On travel and parking, the handbook notes that the car park at the front of the school is for staff and official visitors, and asks parents not to park in front of the school for safety reasons. The school also highlights its location in Yaxley, with proximity to Peterborough and the A1 as a practical consideration for commuting families.
This is an infant school, not a full primary. Children generally transfer to a junior school at the end of Year 2, and Cambridgeshire’s process expects families at infant schools to make a separate junior transfer application for Year 3.
Admission can be competitive. In the most recent admissions snapshot available, applications exceeded offers, which can make catchment detail and straight-line distance decisive for some families.
Early reading support is strong, but improvement priorities exist. The latest inspection identified a small number of pupils needing more regular opportunities to practise sounds and words to build reading fluency; ask how extra practice is organised if this is relevant for your child.

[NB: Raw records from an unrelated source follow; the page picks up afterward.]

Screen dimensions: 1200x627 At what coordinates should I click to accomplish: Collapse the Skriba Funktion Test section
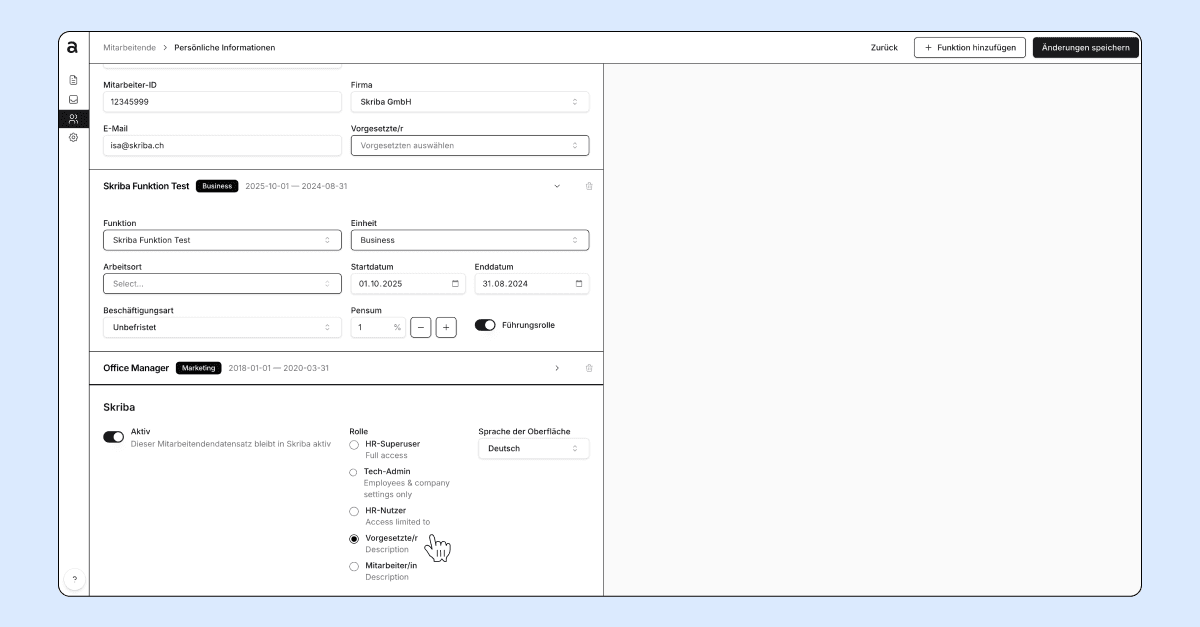coord(557,186)
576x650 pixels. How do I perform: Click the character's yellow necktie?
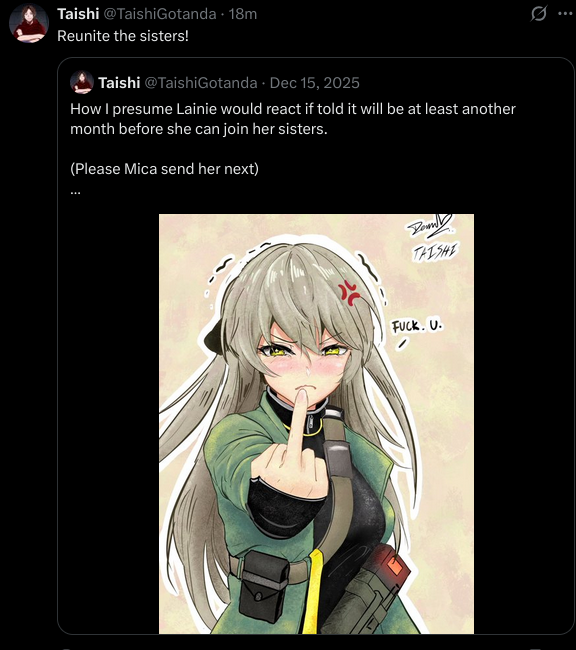(x=314, y=591)
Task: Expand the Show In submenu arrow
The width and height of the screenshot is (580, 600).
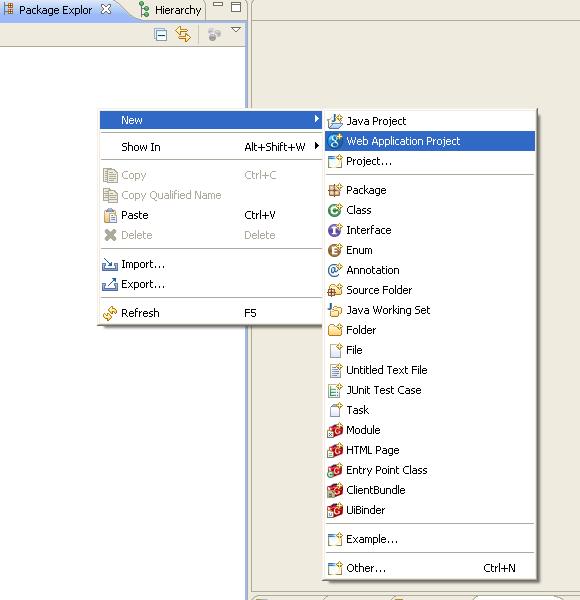Action: [x=316, y=146]
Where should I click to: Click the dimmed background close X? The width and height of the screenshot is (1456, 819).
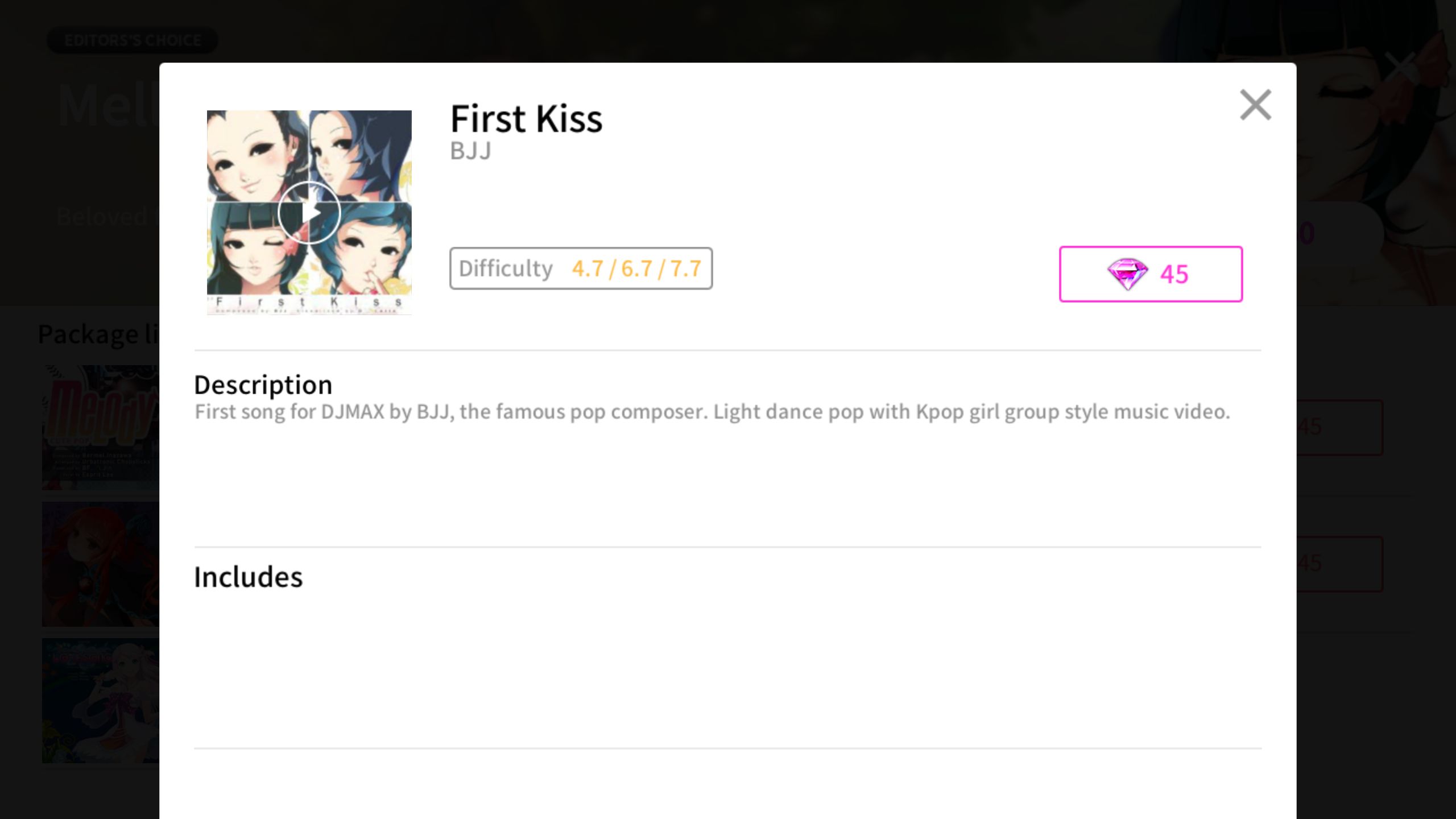[1401, 68]
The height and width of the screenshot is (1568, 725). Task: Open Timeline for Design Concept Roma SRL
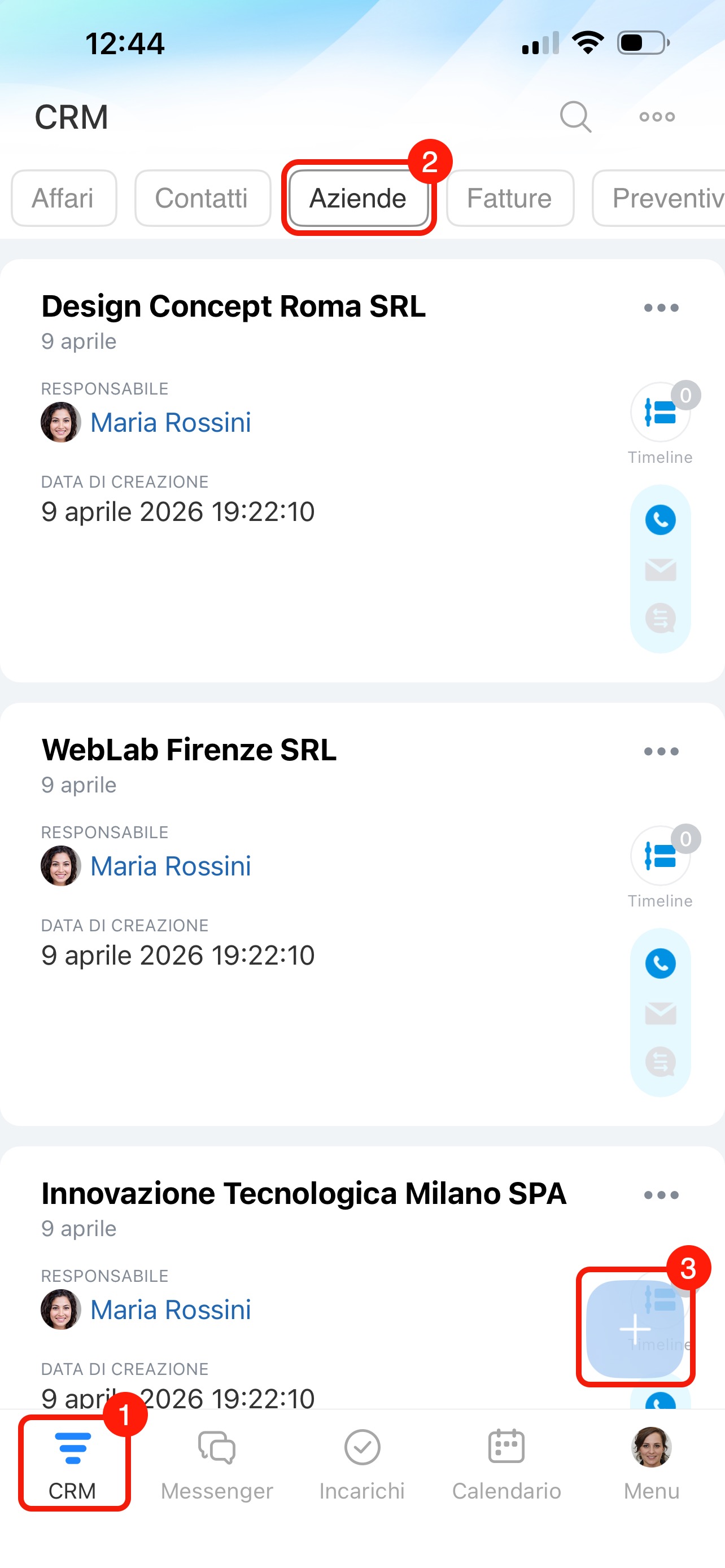(660, 413)

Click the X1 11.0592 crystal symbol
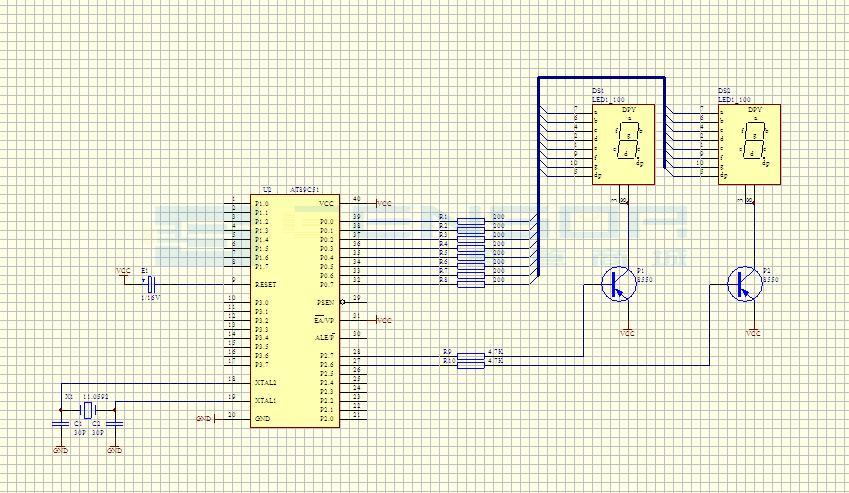87,411
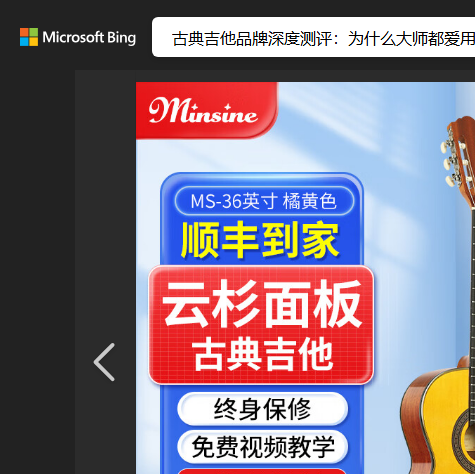This screenshot has width=475, height=474.
Task: Go to the previous image with the left chevron
Action: [104, 362]
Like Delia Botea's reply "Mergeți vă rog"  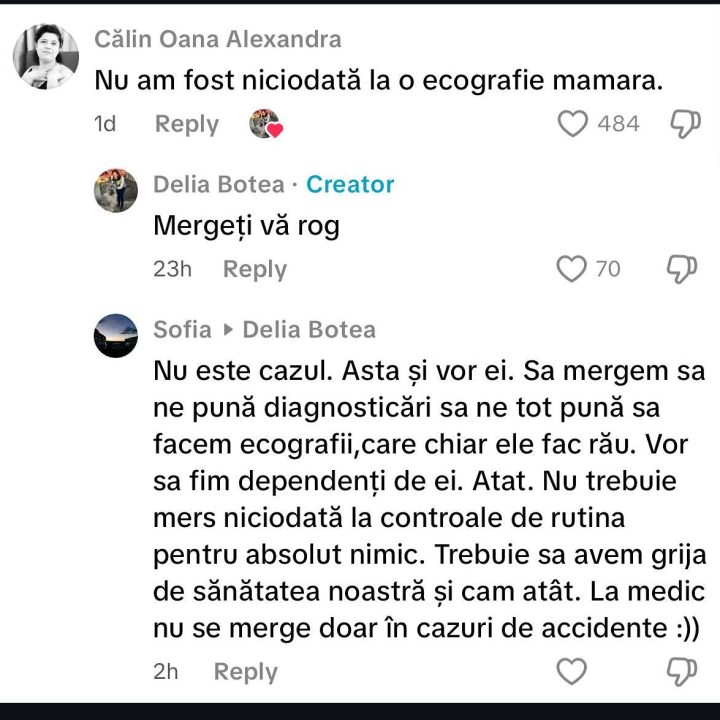tap(571, 269)
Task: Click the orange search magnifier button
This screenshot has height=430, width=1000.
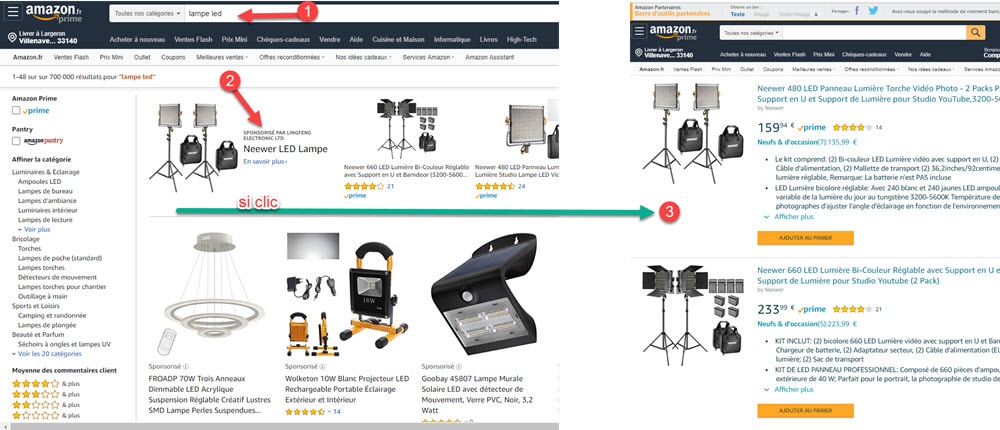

Wraparound care is off-site. Breakfast and after-school childcare is available via an external provider based at the nearby junior setting, which works well for some families but adds logistics for others.
Yaxley Infant School offers a well-structured start to school life, with clear routines, thoughtful transition planning, and an unusually explicit focus on emotional regulation and wellbeing supports for very young pupils. It is best suited to families who want a Reception to Year 2 setting with strong pastoral scaffolding, purposeful early reading, and outdoor space that is used as part of learning, and who are comfortable planning ahead for the Year 3 move to junior school. The main challenge is admission logistics in an oversubscribed context, plus the practicalities of off-site wraparound care.
The most recent inspection outcome available online is Good, with all graded areas listed as Good. The report describes pupils as happy and safe, and highlights calm, positive relationships and an ambitious curriculum.
Reception applications follow the coordinated local authority route. The school publishes an annual timeline that includes applications opening in September, a closing date of 15 January, and offers released on 16 April.
Yes. The school publishes a catchment description and uses straight-line distance as a tie-break, with oversubscription criteria that prioritise looked-after children, siblings and catchment-area applicants before distance-based allocations.
The 2025 to 2026 handbook states doors open at 8.45am, registers are at 8.55am, and the afternoon session runs 1.00pm to 3.00pm.
Yes, but it is delivered off-site. The school says breakfast and after-school childcare is provided at William de Yaxley Academy by Junior Adventures Group, with a walking bus to and from school.